Hsing I Chuan is one of the three traditional Chinese forms of internal boxing, the others being Tai Chi Chuan and Pa Kua Chang. These internal fighting systems differ from the Shaolin and other external traditions such as karate in that they depend upon the ability to cultivate the use of chi (internal energy) rather than only outer muscular strength. Internal styles develop and use the sinews ligaments and tendons, whereas external styles concentrate on the larger outer musculature.

Hsing I Chuan is a style of Chinese boxing of Taoist origin and development. It is devoted to the importance of uniting the body and mind as one. The name Hsing I Chuan translates as "mind-form boxing". The mind predominates over mere physicality and by harmoniously blending thought and action. The system, which dates back approximately 400 years, expresses itself in moving forms and postures. The regular practice of Hsing I Chuan coordinates, tonifies and regulates the body resulting in good health as a natural by-product of Hsing I Chuan practice.

Hsing I Chuan's five basic forms are called "The Five Elements" (wu hsing) after the five essential elements of; Metal, Water, Wood, Fire, and Earth respectively, the basic actions of: splitting, crushing, drilling, pounding, and crossing.

To the fundamental five fists, or forms, Hsing I Chuan adds twelve styles derived from the fighting characteristics of twelve animals they are: Dragon, Tiger, Monkey, Horse, Turtle, Chicken, Phoenix, Sparrow-Hawk, Swallow, Snake, Eagle-bear combined and Fighting-chicken.

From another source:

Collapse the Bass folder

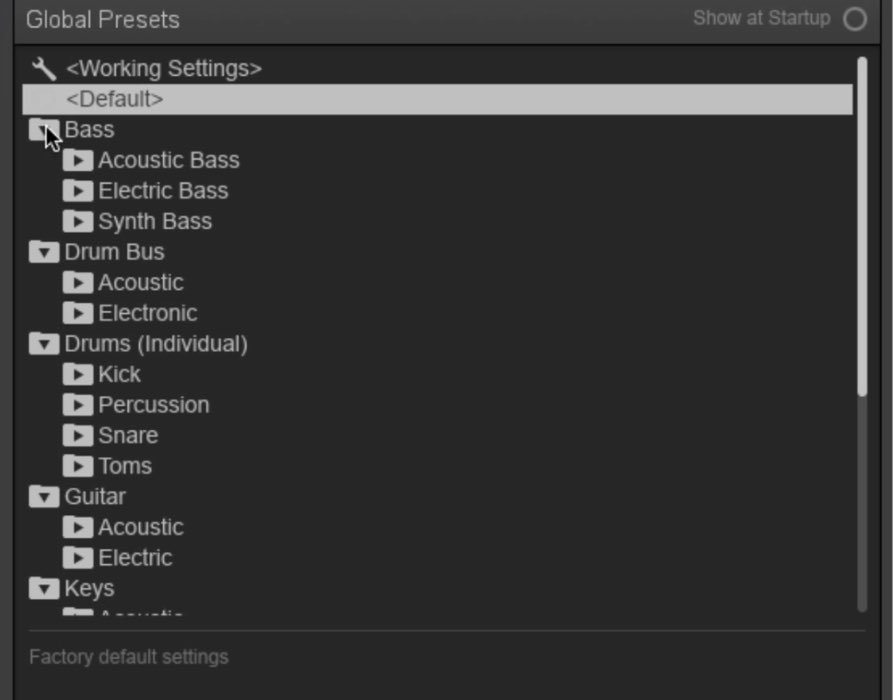click(x=44, y=130)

Rounding out the system of five element and the twelve animals linking forms (shir hong chui, za shi chui, ba shi) are two-person sets, basic and supplementary forms and Chi-Kung exercise.

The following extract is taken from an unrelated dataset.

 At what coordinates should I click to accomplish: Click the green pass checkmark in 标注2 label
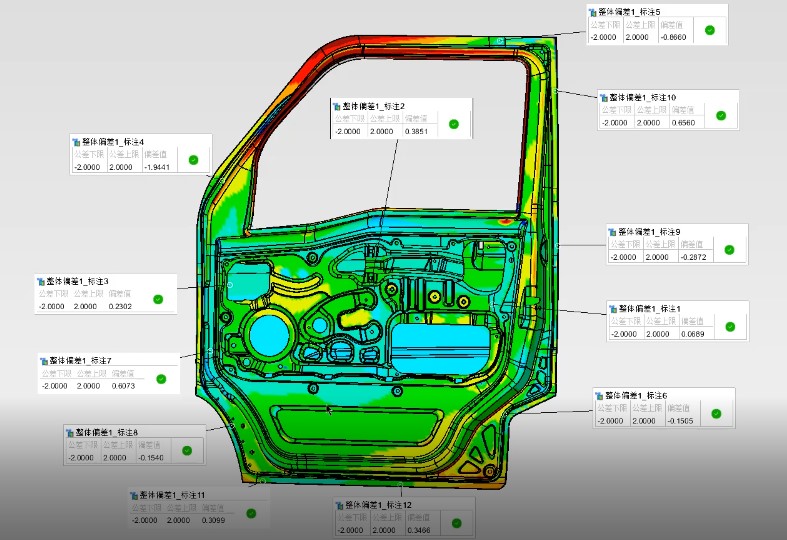[x=453, y=125]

Master Li Cun Yi (1847-1921) a native of Nan Xiao Ying village, Shen county, Hebei province. Master Li was a student of Liu Qi Lan and Dong Hai Chuan and mastered both Hsing I Chuan and Pa Kua Chang. During the 1890's master Li ran a body guard service in the cities of BaoDing and Tianjin. He trained his bodyguard employees in Hsing i chuan and Pa Kua Chang. In 1900 master Li joined the boxer rebellion, he personally led many men in battle against the foreign armies. It was said of him that "fought so hard that blood dyed his shirt sleeves".   He frequently used a broadsword in combat earning the nickname "Single saber Li". The top student of Li Cun Yi was Shang Yun Xiang (1864-1937).


Shang Yun Xiang was born in 1864 in Shandong province, Le Ling county Shang Jia village. When young he studied Shaolin Gong li Quan. At age 21 he met Master Li Cun Yi becoming his top student and an employee of his bodyguard service in Tainjin. From master Li he learned Hsing I Chuan and Pa Kua Chang and specialized in the use of the spear. Later Shang learned some PaKua chang from the famous Cheng Ting Hua and lived with the famous Hsing I master Guo Yun Shen, from Master Guo , Shang learned Ban Bu Beng Quan(Half StepSmashing Fist) and the skill of dan tian belly beating (dan tian fu da).He was a small but powerful man, outspoken and quick tempered he fought often. A difficult teacher it was said he was "hands on" and many of his students were injured during training some seriously. Shang was a practically minded teacher and believed in training for actual combat. In over 25 years of teaching he trained over 100 students. One of his best students was General Liu Chi Yuan.

General Liu Chi Yuan was a student of Shang Yun Xiang, Liu's teaching methods were very similar to his masters. after many years, Liu went to Shen Yang city, joining the warlord army there. eventually General Liu a master of Hsing I and Tai Chi, became the chief martial arts instructor for the North Eastern Military Division. His best and most famous student was Chiao Chang Hung.